*Stated task 1*.
In the thread on onto functions, recast as a short list the paragraph that opens "If A and B are two non - empty sets such that n(A) = n and n(B) = m, then every element of A", keeping its main facts.

*Page extract*.
Question

If n(A)≥n(B), and n(B) = 2 , then how many onto functions are possible ?​

Answer 1

$\large\underline{\sf{Solution-}}$

It is given that

• n(A) ≥ n(B)

and

• n(B) = 2

Let assume that

• Number of elements in set A be 'n'.

Now,

• Set B has 2 elements.

Such that n ≥ 2

We know,

If A and B are two non - empty sets such that n(A) = n and n(B) = m, such that n(A) ≥ n(B), then every element of B has pre - image in set A, then number of onto functions from A to B is given as

$\rm :\longmapsto\:Number \: of \: onto \: functions = \displaystyle\sum_{r=1}^m \: {( - 1)}^{m - r} \: ^mC_r \: {r}^{n}$

According to statement,

We have,

• n(A) = n

• n(B) = 2

• Such that n(A) ≥ n(B)

So,

$\rm :\longmapsto\:Number \: of \: onto \: functions = \displaystyle\sum_{r=1}^2 \: {( - 1)}^{2 - r} \: ^2C_r \: {r}^{n}$

$\rm \: \: = \: {( - 1)}^{2 - 1} \: ^2C_1 \: {1}^{n} + {( - 1)}^{2 - 2} \: ^2C_2 \: {2}^{n}$

$\rm \: \: = \: {( - 1)}^{1} \: \times 2 \: \times 1 + {( - 1)}^{0} \: \times 1 \times \: {2}^{n}$

$\rm \: \: = \: {2}^{n} - 2$

Hence,

$\red{\bf :\longmapsto\:Number \: of \: onto \: functions \: = \: {2}^{n} - 2}$

Additional Information :-

If A and B are two non - empty sets such that n(A) = n and n(B) = m, such that n(A) < n(B), then every element of B has pre - image in set A, then number of onto functions from A to B is given as

$\rm :\longmapsto\:Number \: of \: onto \: functions \: = \: 0$

Number of one - one functions

If A and B are two non - empty sets such that n(A) = n and n(B) = m, then every element of A has unique - image in set B, then number of one-one functions from A to B is given as

$\begin{gathered}\begin{gathered}\bf\: Number \: of \: one \: one \: functions-\begin{cases} &\sf{0 \: \: if \: n > m} \\ &\sf{^mP_n \: if \: n \leqslant m} \end{cases}\end{gathered}\end{gathered}$

*Stated task 2*.
In the records, take everything from the line containing "[combobox] (78, 12)" down to the line containing "Help (377, 913)" and write those lines out again with "Registration" switched to "Sign Up", leaving all else unchanged.

*Excerpted records*.

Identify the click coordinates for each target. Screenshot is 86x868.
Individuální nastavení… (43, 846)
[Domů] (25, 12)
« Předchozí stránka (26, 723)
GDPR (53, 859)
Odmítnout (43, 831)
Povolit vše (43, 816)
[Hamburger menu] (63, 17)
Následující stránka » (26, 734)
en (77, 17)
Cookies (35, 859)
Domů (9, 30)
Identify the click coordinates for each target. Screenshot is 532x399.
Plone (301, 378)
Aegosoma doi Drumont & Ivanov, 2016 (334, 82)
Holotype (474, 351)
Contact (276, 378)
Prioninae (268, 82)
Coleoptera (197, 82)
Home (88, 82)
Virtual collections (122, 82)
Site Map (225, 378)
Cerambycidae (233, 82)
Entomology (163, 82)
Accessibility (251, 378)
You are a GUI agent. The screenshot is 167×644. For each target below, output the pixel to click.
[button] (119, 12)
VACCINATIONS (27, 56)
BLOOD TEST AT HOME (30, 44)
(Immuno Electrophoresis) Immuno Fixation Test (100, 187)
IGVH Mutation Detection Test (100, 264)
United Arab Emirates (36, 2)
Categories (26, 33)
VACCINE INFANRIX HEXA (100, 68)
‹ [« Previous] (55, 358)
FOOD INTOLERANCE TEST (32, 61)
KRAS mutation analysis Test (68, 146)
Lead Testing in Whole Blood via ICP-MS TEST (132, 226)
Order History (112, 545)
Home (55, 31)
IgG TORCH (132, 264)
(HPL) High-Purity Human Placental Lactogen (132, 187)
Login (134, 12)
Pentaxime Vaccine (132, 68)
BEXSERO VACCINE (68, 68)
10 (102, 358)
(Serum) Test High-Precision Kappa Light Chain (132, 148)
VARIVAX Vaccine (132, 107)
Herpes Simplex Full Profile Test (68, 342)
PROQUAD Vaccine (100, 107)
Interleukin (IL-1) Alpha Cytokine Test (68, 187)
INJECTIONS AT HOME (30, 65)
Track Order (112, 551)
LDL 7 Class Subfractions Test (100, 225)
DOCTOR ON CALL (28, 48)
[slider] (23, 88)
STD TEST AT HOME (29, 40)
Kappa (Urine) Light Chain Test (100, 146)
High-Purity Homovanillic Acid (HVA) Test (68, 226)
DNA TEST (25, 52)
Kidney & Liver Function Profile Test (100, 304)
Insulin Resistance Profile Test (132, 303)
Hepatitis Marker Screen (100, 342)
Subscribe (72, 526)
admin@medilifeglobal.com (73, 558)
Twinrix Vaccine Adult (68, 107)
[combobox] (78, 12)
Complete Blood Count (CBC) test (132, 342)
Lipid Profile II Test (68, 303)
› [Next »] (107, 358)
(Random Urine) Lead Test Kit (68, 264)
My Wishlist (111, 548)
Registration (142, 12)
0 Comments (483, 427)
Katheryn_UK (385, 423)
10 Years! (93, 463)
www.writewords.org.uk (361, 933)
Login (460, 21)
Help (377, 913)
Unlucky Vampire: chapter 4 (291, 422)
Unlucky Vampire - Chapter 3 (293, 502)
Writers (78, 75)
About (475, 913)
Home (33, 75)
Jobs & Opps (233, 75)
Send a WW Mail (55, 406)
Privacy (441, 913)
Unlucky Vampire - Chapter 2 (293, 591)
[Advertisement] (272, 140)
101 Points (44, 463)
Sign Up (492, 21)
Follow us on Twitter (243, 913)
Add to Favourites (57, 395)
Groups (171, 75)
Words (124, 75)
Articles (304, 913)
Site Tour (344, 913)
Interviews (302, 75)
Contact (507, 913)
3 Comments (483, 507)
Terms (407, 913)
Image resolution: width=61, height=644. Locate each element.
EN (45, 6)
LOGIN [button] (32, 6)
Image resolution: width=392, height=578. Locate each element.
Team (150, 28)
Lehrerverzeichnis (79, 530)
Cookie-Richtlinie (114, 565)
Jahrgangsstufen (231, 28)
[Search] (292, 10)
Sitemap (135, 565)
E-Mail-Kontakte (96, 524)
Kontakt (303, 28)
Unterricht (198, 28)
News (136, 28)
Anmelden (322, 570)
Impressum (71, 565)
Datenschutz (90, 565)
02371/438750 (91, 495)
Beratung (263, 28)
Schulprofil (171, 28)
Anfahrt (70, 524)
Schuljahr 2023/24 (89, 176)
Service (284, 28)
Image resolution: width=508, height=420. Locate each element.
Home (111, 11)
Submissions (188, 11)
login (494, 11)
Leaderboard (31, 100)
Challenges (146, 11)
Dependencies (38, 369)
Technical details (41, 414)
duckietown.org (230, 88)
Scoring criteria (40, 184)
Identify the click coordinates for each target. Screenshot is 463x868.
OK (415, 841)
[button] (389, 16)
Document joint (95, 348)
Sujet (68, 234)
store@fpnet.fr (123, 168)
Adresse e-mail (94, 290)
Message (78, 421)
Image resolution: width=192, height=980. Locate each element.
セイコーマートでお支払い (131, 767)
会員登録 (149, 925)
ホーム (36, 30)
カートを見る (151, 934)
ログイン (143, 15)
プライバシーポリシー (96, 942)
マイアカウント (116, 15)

*Written response 1*.
- A and B are two non-empty sets.
- n(A) = n and n(B) = m.
- Every element of A has a unique image in set B.
- The number of one-one functions from A to B is given by the expression that follows.

*Written response 2*.
[combobox] (78, 12)
Complete Blood Count (CBC) test (132, 342)
Lipid Profile II Test (68, 303)
› [Next »] (107, 358)
(Random Urine) Lead Test Kit (68, 264)
My Wishlist (111, 548)
Sign Up (142, 12)
0 Comments (483, 427)
Katheryn_UK (385, 423)
10 Years! (93, 463)
www.writewords.org.uk (361, 933)
Login (460, 21)
Help (377, 913)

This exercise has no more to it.